若有明显头盆不称、高直后位、颏后位及前不均倾位均应剖宫产。第一产程末及第二产程出现胎头下降延缓或停滞,可能是胎头在中骨盆平面与出口平面受阻。若为持续性枕横位或枕后位,可考虑徒手旋转胎头至枕前位,胎头继续下降,当S≥+3,可自然分娩或行低位产钳及胎头吸引助产,若S≤+2,应行剖宫产术。
试产过程中,必须检查胎心。胎心率变快、转慢或不规律,特别是胎心监护出现重度变异减速或晚期减速,基线变异减小等,应警惕胎儿窘迫,并寻找原因,对症处理。经处理,若胎心仍不见好转,宫口已开全者,应行阴道助产,估计短时间内不能经阴道分娩者,应行剖宫产术。

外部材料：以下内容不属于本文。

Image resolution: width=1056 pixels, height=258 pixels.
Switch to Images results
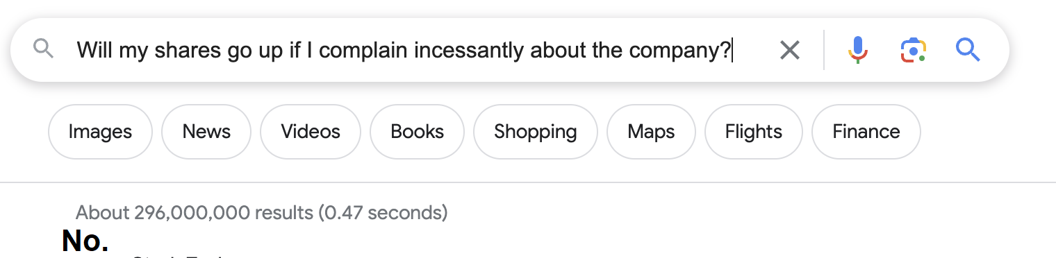pyautogui.click(x=100, y=132)
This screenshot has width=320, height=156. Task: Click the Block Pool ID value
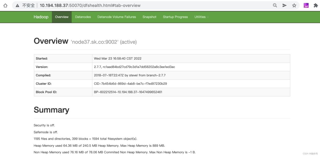(x=128, y=92)
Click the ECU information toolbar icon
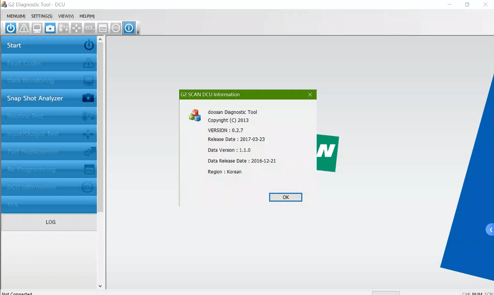Viewport: 494px width, 295px height. [116, 28]
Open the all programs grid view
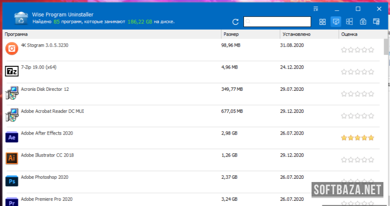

试产时必须严密观察产力、胎心、宫口扩张和胎先露下降情况。试产时间不宜过长,一般2~4 小时,人工破膜后不超过2 小时。在试产过程中发现潜伏期及活跃期延长,宫口扩张延缓或停滞,胎头下降延缓或停滞等异常情况,首先应进行阴道检查,如发现有明显头盆不称应行剖宫产术;如无头盆不称,潜伏期延长,应使用镇静剂哌替啶100 mg 或地西泮10 mg 静脉静脉注射,可很快转入活跃期,如应用镇静剂后或转入活跃期出现子宫收缩乏力,可使用缩宫素加强产力,常用1.5 U 缩宫素加入5%葡萄糖液500 mL 内,调整滴注速度,使宫缩间隔2~3 分钟,持续1 分钟左右。宫口扩张3~5 cm 时,可行人工破膜,如胎头下降顺利,可经阴道分娩;如应用缩宫素及人工破膜2 小时,胎头下降仍不明显,应查明原因,如有明显头盆不称或胎位异常,需行剖宫产术。